* What the task asks: Could you find every line in the entries below that holds the word "dimensions" and copy it?

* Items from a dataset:
◆ ◆ ◆ ◆
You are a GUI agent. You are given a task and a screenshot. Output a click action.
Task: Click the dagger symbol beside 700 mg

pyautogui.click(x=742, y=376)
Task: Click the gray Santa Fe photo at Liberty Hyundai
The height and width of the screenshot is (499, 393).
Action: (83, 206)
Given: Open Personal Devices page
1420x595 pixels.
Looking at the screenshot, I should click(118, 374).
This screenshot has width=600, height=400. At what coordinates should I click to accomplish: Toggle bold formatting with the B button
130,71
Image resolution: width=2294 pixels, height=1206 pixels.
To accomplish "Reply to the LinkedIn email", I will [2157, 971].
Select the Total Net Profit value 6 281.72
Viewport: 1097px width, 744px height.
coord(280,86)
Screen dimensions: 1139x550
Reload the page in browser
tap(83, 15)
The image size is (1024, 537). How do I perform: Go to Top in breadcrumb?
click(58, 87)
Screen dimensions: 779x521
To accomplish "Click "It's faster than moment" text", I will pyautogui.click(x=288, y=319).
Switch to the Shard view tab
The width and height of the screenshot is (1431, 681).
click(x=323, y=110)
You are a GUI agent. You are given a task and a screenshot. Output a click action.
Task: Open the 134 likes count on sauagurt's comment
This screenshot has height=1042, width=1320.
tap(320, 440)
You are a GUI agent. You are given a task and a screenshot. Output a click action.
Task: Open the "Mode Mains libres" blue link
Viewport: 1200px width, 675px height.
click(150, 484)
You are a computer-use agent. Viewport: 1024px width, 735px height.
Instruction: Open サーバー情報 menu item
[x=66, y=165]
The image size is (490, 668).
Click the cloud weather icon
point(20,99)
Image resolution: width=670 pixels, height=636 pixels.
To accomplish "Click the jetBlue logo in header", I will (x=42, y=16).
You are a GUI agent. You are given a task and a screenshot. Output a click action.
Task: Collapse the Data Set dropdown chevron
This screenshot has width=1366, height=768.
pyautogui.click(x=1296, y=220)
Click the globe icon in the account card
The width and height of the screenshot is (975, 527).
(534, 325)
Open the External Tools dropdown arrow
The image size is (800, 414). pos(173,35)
◆ ◆ ◆ ◆
* Task response:
Screen dimensions: 1139x550
Screen dimensions: 779x521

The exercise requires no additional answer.